How can things be down this long? What is wrong with the hosting?
Those are the same questions I have for our providers. TLDR is they are working on restoring services but expect to be down for several hours yet.
I’ve personally worked with almost every BizBudding customer. Trust me when I say I’m losing (ok lost) my mind right now. So I thought I’d try to explain the issue and share background on our hosting environment.
I would also recommend not sending any email campaigns for the time being that link back to your website.
Here are a few technical details that describe our hosting environment and what has gone wrong.
Three types of data centers exist today: hardware only when you rent hardware and run your software, colocation where you put your servers in someone’s data center, and virtual private data centers that run in a cloud environment.
We use virtual private data centers that run in three physical data centers throughout the northeast. Our provider creates and manages our cloud environment — replacing drives when they fail and increasing capacity when we need it. We run our servers as virtual machines within the virtual data center. Virtualization is a common practice in hosting environments and data centers. It allows you to move the virtual machine “real-time” between different hardware clusters. This adds hardware-level redundancy.
We run our “web server software” on the servers. We use a proprietary system to manage the web servers. We use Cloudflare to secure the front end of the servers and provide advanced caching.
We limit access to the servers and required encrypted access keys for any laptop or computer that requires file access to the servers.
Our provider is a cloud infrastructure company and is a leader in their field. They provide us with the virtual data center services we use to run our hosting environment — and they also provide the same cloud services we use to hundreds of large businesses — ranging from fortune 500 companies to hospitals.
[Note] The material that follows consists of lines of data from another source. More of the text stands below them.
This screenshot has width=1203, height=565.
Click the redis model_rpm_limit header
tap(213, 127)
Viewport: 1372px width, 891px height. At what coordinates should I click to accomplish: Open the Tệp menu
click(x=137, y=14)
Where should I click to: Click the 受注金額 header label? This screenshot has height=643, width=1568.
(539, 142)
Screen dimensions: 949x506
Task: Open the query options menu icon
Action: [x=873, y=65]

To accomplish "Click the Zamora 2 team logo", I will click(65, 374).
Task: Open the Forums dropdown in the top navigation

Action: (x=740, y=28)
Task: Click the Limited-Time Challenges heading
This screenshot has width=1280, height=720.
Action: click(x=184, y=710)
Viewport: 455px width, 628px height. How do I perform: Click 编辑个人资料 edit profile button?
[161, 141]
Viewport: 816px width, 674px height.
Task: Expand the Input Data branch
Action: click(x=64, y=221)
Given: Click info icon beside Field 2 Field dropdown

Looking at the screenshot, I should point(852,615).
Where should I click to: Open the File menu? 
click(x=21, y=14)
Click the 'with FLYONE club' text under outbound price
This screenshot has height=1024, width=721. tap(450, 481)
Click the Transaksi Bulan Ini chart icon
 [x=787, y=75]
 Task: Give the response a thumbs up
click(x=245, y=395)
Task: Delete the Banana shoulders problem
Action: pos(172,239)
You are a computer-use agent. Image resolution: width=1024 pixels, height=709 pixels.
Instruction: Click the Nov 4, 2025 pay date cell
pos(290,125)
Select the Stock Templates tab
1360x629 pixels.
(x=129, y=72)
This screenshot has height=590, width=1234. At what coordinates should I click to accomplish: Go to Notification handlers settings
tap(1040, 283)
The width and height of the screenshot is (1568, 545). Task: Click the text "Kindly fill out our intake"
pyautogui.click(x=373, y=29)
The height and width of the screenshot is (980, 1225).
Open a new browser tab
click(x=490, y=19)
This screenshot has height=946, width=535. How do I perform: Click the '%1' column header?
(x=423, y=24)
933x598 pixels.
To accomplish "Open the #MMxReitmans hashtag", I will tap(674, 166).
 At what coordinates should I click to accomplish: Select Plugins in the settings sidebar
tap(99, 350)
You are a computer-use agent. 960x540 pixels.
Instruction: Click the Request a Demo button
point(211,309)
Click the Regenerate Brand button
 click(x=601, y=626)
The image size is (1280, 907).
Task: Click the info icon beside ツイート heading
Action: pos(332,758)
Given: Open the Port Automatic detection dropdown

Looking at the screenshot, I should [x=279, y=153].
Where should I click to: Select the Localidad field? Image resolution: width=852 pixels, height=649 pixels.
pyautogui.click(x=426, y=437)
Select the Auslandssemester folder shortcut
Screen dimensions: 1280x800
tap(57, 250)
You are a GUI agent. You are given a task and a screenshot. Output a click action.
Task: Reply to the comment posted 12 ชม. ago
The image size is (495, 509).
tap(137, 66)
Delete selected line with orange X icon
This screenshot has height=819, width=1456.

We run in the same northeast data centers as those companies — who are also down right now.
I personally know our cloud infrastructure company. Their former CEO was my mentor when I was starting my technology career many many years ago. I’ve been to family events with several people on their leadership team. I can and have texted and called and communicated with them directly today.
Earlier today they determined that a network peering problem was caused by virtualized route reflectors that had crashed in all their northeast data centers.
I’ve been on the phone with them several times today/tonight trying to be supportive and trying to understand their recovery timeline so that I can communicate that to you.
I just received another phone call from them while writing this email to you.
Here’s what I just learned:
Our cloud service provider has detected unusual activity in a portion of their cloud management infrastructure and thinks the issue with the virtualized route reflectors may be related. Their entire Northeast cloud environment is currently offline, affecting ALL of their cloud customers.
In response to this incident, they have brought in an independent cyber forensics firm to supplement their efforts to investigate the incident and ensure that all services can be safely restored.
They are working through the night to restore service. And I’m staying up to monitor the events. We will provide you with ongoing updates as new information regarding service restoration becomes available.
I’ll send out another email as soon as I know more.